::: EXERCISE MATERIAL
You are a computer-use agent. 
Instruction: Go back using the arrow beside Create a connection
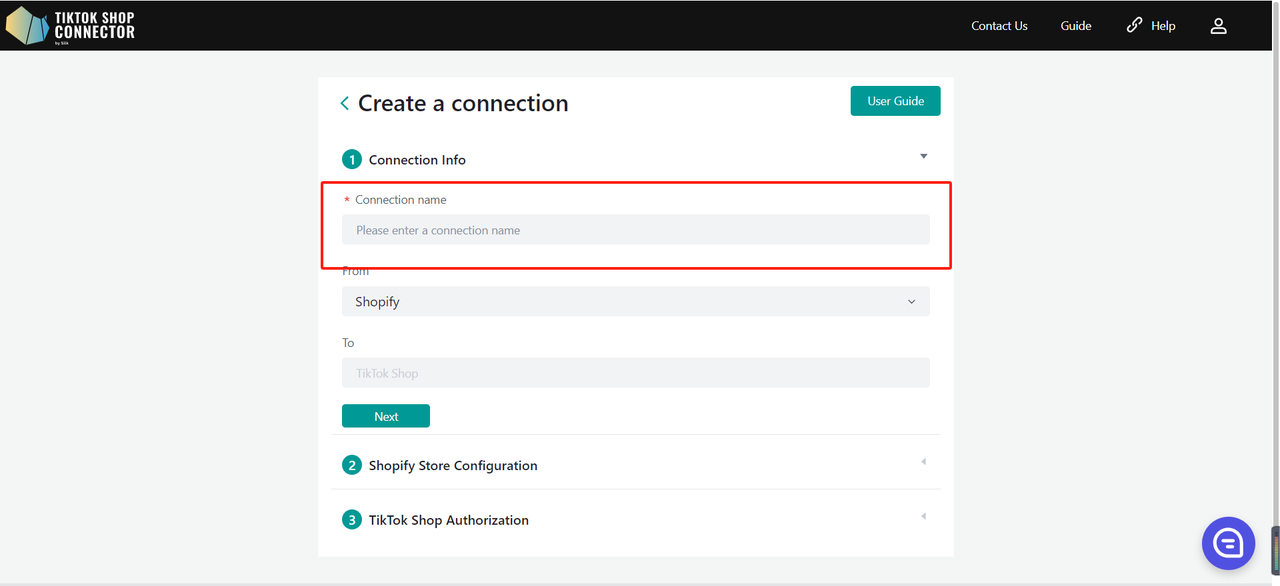tap(345, 103)
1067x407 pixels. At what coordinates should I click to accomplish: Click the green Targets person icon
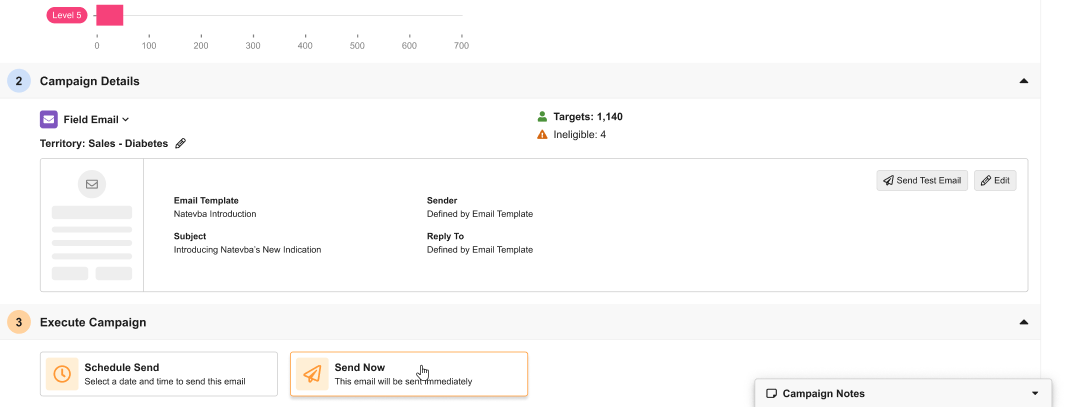542,117
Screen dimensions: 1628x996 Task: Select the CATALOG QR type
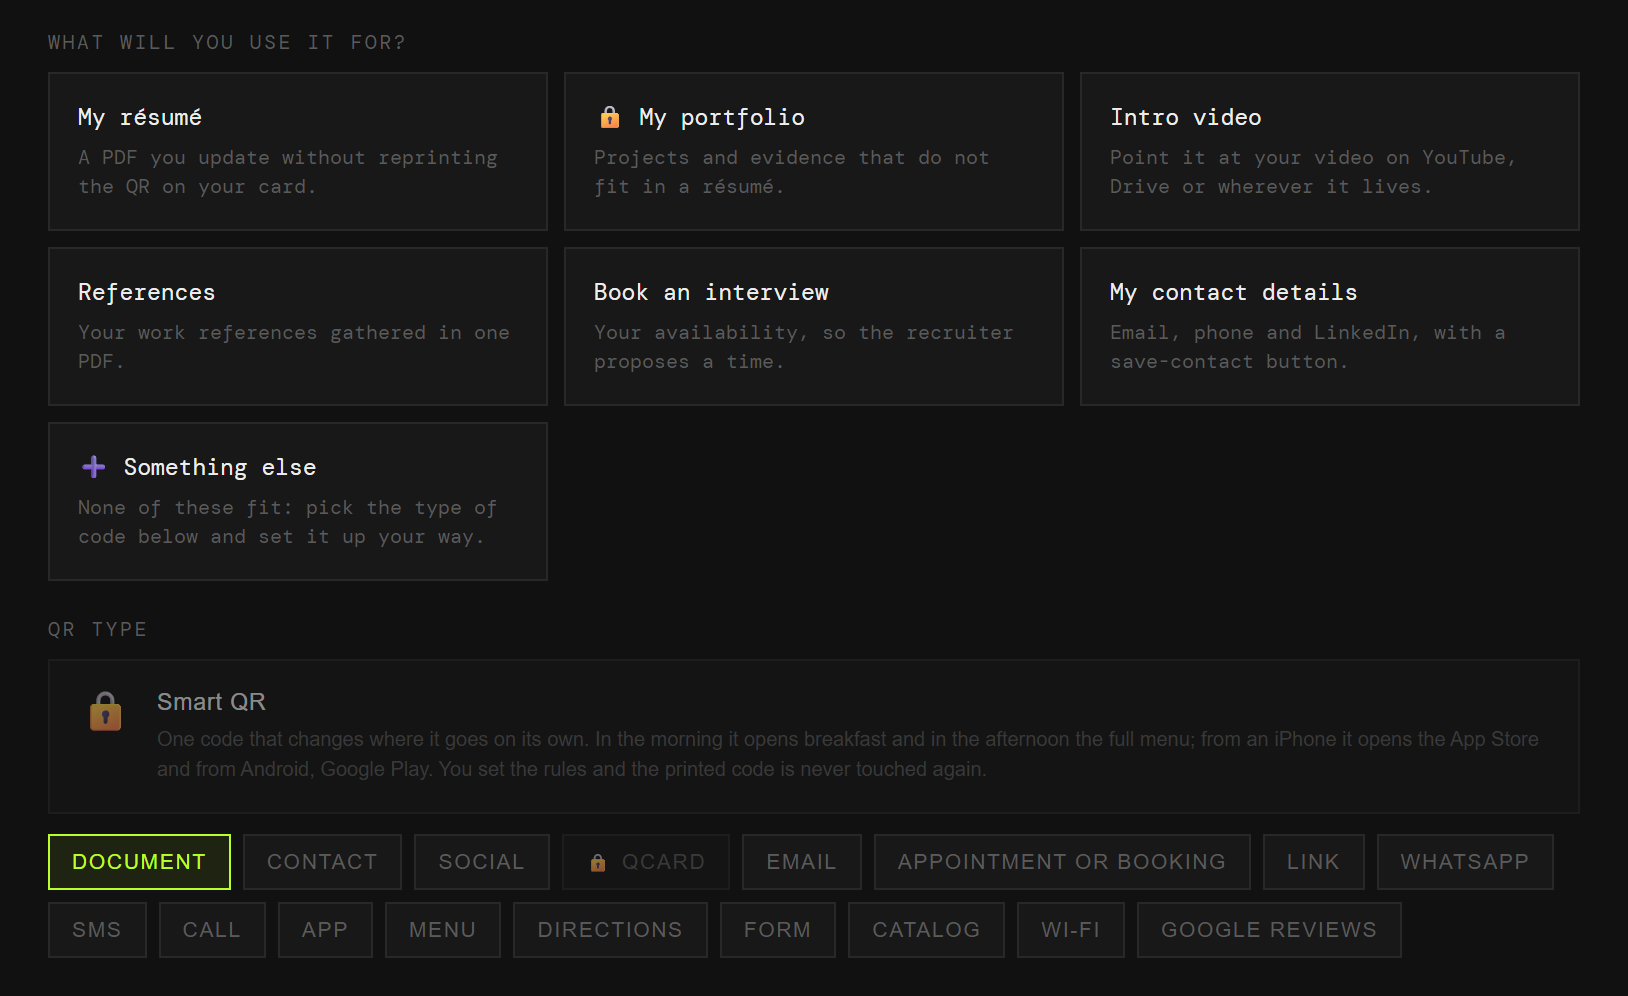pos(926,930)
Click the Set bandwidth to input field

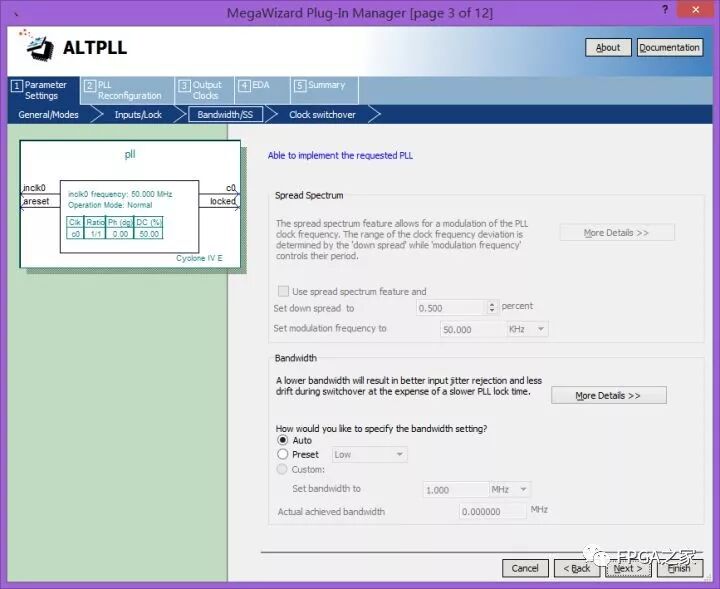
::::::
__TO DO__:
Exact repetition of the data is needed, with no images retained.

__SOLUTION TO THIS TASK__:
You are a computer-use agent. 
Instruction: Go back using the arrow beside Create a connection
tap(345, 103)
1067x407 pixels. At what coordinates should I click to accomplish: Click the green Targets person icon
542,117
Screen dimensions: 1628x996 Task: Select the CATALOG QR type
pos(926,930)
Click the Set bandwidth to input field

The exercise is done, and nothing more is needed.